Para los capitalinos el Palacio Nacional es un recinto tan adherido al imaginario colectivo, que muy pocas veces nos detenemos a pensar qué es lo que resguarda detrás de sus majestuosas paredes. Sabemos que ha sido la residencia oficial de virreyes, emperadores y presidentes; que alberga numerosos salones, bibliotecas, despachos y hasta murales de Diego Rivera. Sin embargo, quizás no todos sepan que también guarda un profundo vínculo con la naturaleza, ya que aquí yace el primer Jardín Botánico de la Nueva España, mismo que perdura hasta nuestros días, pero con un nombre diferente: el Jardín de la Emperatriz.

Retrocedamos a la última etapa del imperio azteca, cuando Moctezuma Xocoyotzin reinaba en el lugar. En lo que actualmente es el Palacio Nacional y más allá, mandó a construir sus Casas Reales que, según el propio Hernán Cortés, eran tan “maravillosas, espléndidas y bondadosas”, que en España no tenían igual. Incluso poseía un zoológico y jardín botánico, los cuales procuraba con un estanque cuyas aguas fluían desde Chapultepec. Desafortunadamente, el proceso de conquista arrasó con todas las edificaciones de la ciudad, incluido el magnífico Palacio de Moctezuma. Cortés no tardó en apropiarse del terreno, y fue así como inició el lento pero firme levantamiento de otro palacio, el de los Virreyes.

No sería sino hasta el último tramo del periodo virreinal, que la semilla de Moctezuma volvería a germinar en el Palacio. En 1787 arribó desde Madrid la Real Expedición Botánica, cuya misión era inventariar y exportar los recursos florísticos de la Nueva España, además de fundar el Real Jardín Botánico de la Ciudad de México y su respectiva Cátedra. En realidad, el Palacio no fue la primera ni la segunda opción para asentar el Jardín pero, por razones varias, acabó instalándose en una esquina del patio central. Estaba dividido en 24 cuadros, que representaban la clasificación botánica del sueco Carlos Linneo. Llegó a conservar hasta 1,500 ejemplares útiles, entre los que destacaban la salvia, el platanillo, el jazmín, el romero, el lirio, el granadillo, la verbena, la pimpinela, la violeta, la azucena, el cempasúchil, el girasol, la roldana, la trompetilla, el toronjil y la achicoria.

En cuanto a la Cátedra respecta, la institución educó a innumerables personajes, desde médicos y boticarios, hasta intelectuales y curiosos, en la ciencia de las plantas. El catedrático en turno sabía todo sobre las especies endémicas pero, también, cómo aclimatar flores extranjeras para reproducirlas correctamente en el ambiente local. Así mismo, las plantas medicinales tenían un espacio para su cultivo y, de hecho, se distribuían libremente a cualquiera que llegara al Jardín preguntado por ellas.

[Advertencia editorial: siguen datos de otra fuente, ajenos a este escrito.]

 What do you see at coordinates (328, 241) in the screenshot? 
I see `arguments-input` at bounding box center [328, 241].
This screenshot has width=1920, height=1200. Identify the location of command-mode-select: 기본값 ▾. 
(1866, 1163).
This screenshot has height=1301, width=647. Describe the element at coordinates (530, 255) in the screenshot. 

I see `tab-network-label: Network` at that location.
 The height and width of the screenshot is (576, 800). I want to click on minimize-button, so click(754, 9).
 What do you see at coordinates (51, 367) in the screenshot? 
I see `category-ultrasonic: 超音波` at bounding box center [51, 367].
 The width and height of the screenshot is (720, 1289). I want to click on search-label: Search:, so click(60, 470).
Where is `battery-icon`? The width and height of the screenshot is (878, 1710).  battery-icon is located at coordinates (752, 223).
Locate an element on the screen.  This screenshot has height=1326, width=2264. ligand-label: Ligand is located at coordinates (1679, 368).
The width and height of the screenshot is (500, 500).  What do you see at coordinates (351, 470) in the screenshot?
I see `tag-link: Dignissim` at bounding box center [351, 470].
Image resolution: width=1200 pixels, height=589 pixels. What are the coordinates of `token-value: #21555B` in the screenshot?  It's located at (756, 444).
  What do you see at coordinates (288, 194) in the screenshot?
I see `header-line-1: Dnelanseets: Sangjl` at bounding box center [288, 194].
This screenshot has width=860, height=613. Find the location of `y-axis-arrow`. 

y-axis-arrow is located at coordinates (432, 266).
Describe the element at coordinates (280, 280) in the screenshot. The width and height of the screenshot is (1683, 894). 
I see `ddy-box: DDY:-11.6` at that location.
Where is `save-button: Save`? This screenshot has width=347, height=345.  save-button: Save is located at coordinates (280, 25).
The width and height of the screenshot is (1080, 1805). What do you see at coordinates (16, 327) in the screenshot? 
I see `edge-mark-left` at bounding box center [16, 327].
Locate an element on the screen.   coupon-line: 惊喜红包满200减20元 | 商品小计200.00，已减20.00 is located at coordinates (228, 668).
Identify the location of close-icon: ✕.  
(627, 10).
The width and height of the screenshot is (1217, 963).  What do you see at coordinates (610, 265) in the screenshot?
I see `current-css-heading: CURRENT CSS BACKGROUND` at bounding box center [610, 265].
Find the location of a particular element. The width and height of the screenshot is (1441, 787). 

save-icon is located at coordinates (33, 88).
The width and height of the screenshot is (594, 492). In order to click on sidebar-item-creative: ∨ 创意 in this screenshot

Por último pero no menos importante, el Real Jardín Botánico cumplió con una tercera función (amén de la enseñanza y el acopio) que prevalece hasta hoy: el simple pero enriquecedor disfrute de la naturaleza ordenada. En él se hallaba una muestra, a disposición de todo aquel interesado en conocerla; integrada por los mayores tesoros del reino vegetal. Constituyó un importante espacio de recreo en el que se reconocieron abiertamente los saberes locales, y participó en la introducción de la ciencia moderna en la región.

Pese a todo lo anterior, según recoge un testimonio de 1840 ofrecido por Madame Calderón de la Barca; el Jardín Botánico reingresó a otro largo ciclo de abandono y descuido, propiciado por los gobiernos postrevolucionarios: “Lo que más nos llamó la atención fue el árbol de las manitas. Nos han dicho que sólo hay tres de estos en la República. Hermosean el jardín sus viejos árboles y la exuberancia de las flores, pero es un ejemplo melancólico del menoscabo de la ciencia en México”.

Ya en la última recta del siglo XX, aferrándose a no morir, el Jardín Botánico de Palacio Nacional recibió otra oportunidad, ahora bajo la gracia del presidente Ernesto Zedillo. Se mandó rehabilitar, se rebautizó como el Jardín de la Emperatriz y es desde entonces que, además de proteger todo tipo de flora, también funciona como el patio de juegos de algunos gatos. Aquel árbol de las manitas (macpalxóchitl), visto hace tanto tiempo atrás por Madame Calderón, resiste obstinado entre los pasillos de una fortaleza, que se niega a cortar de tajo con las raíces que lo anclan al suelo moderno.

De momento, el Jardín de la Emperatriz se encuentra cerrado al público debido a la pandemia, pero en horario regular abre de martes a domingos de 9 a 17 horas, y la entrada es completamente gratuita.